Come In
If you are a dreamer, come in,
If you are a dreamer, a wisher, a liar,
A hope-er, a pray-er, a magic bean buyer...
If you're a pretender come sit by my fire
For we have some flax-golden tales to spin.
Come in!
Come in!
I read Peanut-Butter Sandwich over and over, I think I even used to have parts of it memorized, sadly the words have since been replaced with a decade or so of new knowledge...
Peanut-Butter Sandwich
I'll sing you a poem of a silly young king
Who played with the world at the end of a string,
But he only loved one single thing—
And that was just a peanut-butter sandwich.
His regal throne and golden crowns
Were brown and sticky from the mounds
And drippings from each peanut-butter sandwich.
His subjects all were silly fools
For he had passed a royal rule
That all that they could learn in school
Was how to make a peanut-butter sandwich.
He would not eat his sovereign steak,
He scorned his soup and kingly cake,
And told his courtly cook to bake
An extra-sticky peanut-butter sandwich.
And then one day he took a bit
And started chewing with delight,
But found his mouth was stuck quite tight
From that last bite of peanut-butter sandwich.
His brother pulled, his sister pried,
The wizard pushed, his mother cried,
"My boy's committed suicide
From eating his last peanut-butter sandwich!"
The dentist came, and the royal doc.
The royal plumber banged and knocked,
But still those jaws stayed tightly locked.
Oh darn that sticky peanut-butter sandwich!
The carpenter, he tried with pliers,
The telephone man tried with wires,
The firemen, they tried with fire,
But couldn't melt that peanut-butter sandwich.
With ropes and pulleys, drills and coil,
With steam and lubricating oil—
For twenty years of tears and toil—
They fought that awful peanut-butter sandwich.
Then all his royal subjects came.
They hooked his jaws with grapplin' chains
And pulled both ways with might and main
Against that stubborn peanut-butter sandwich.
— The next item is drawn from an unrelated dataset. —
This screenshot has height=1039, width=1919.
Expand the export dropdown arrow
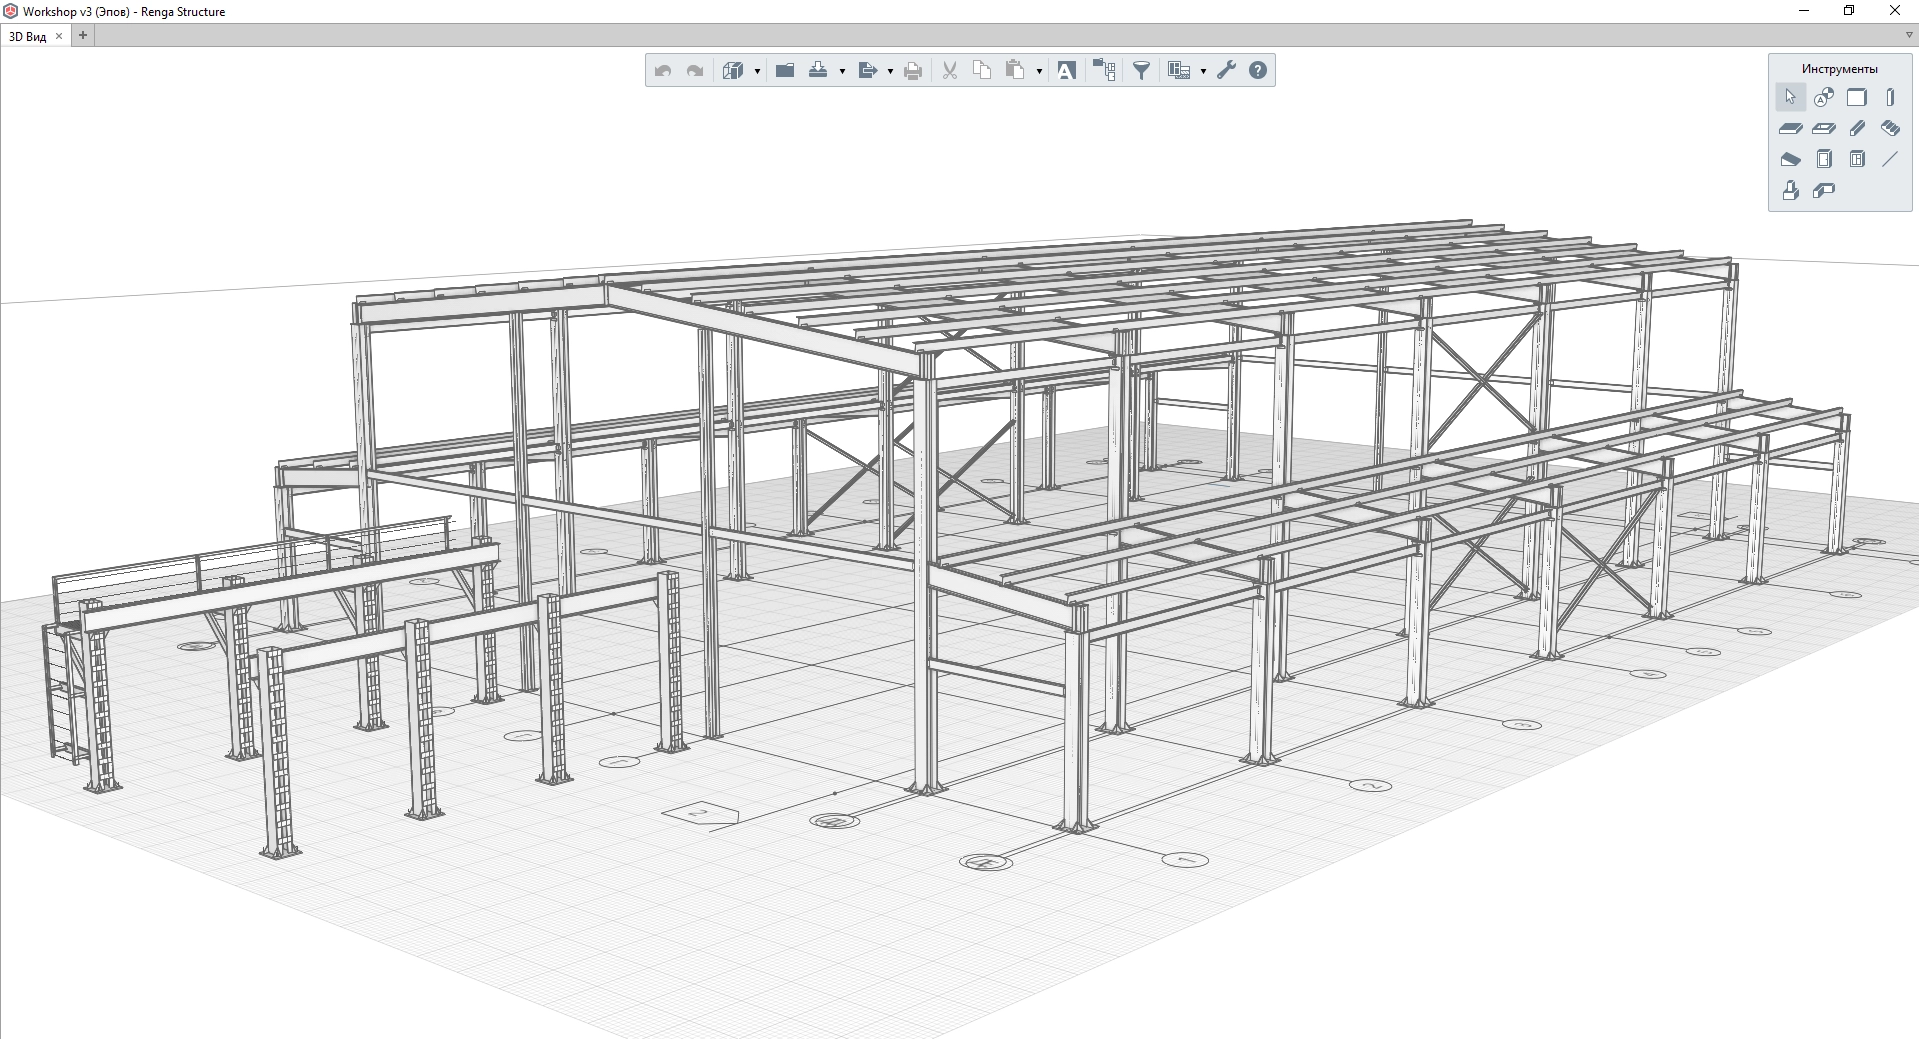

Each man and woman, girl and boy
Put down their ploughs and pots and toys
And pulled until kerack! Oh, joy—
They broke right through that peanut-butter sandwhich
A puff of dust, a screech, a squeak—
The king's jaw opened with a creak.
And then in voice so faint and weak—
The first words that they heard him speak
Were, "How about a peanut-butter sandwich?"
And the poem that shares the title of the entire collection.....
Where the Sidewalk Ends
“There is a place where the sidewalk ends
And before the street begins,
And there the grass grows soft and white,
And there the sun burns crimson bright,
And there the moon-bird rests from his flight
To cool in the peppermind wind.
Let us leave this place where the smoke blows black
And the dark street winds and bends.
Past the pits where the asphalt flowers grow
We shall walk with a walk that is measured and slow,
And watch where the chalk-white arrows go
To the place where the sidewalk ends.
Yes we'll walk with a walk that is measured and slow,
And we'll go where the chalk-white arrows go,
For the children, they mark, and the children, they know
The place where the sidewalk ends.”
I read these poems and I think of Stevens. I see Stevens more in these poems than I do in Dr.Seuss's writing. Particularly in the Peanut-Butter Sandwich, in the way that the poem goes round and round and then at the end the King asks for the same thing that got him into his situation in the first place. Reading the poem now, as opposed to 12 years ago I can see the circular pattern of the poem, the way we as people have habits and desires that repeat because we like them and they are apart of who we are. But I want to stop there, because I have the Stevinsian perspective and I want to leave the poem as it is meant to be, a poem. Just reading them for the way the words feel in my mouth, and the way my imagination paints the poem in my head. Silverstein, like Stevens, is a master with his words and each word has a purpose and a meaning and that, for me at least, is where I find my place and peace in the poem.
I think it is also a testament to Silverstein's abilities that I am as enthralled and wrapped up in his poetry now at 22 as I was at 8 and at 12, and whenever else his poems appeared in my life. Sexson in class today said that Stevens picks up "where the sidewalk ends"...I wasn't sure at the time what he meant, because in my head they went together, a sort of individuation. But now I see that Stevens has picked up where Silverstein left off, I can read the poems I read as a child and now I am actually reading them, with the lens that Wallace Stevens' poem have given me.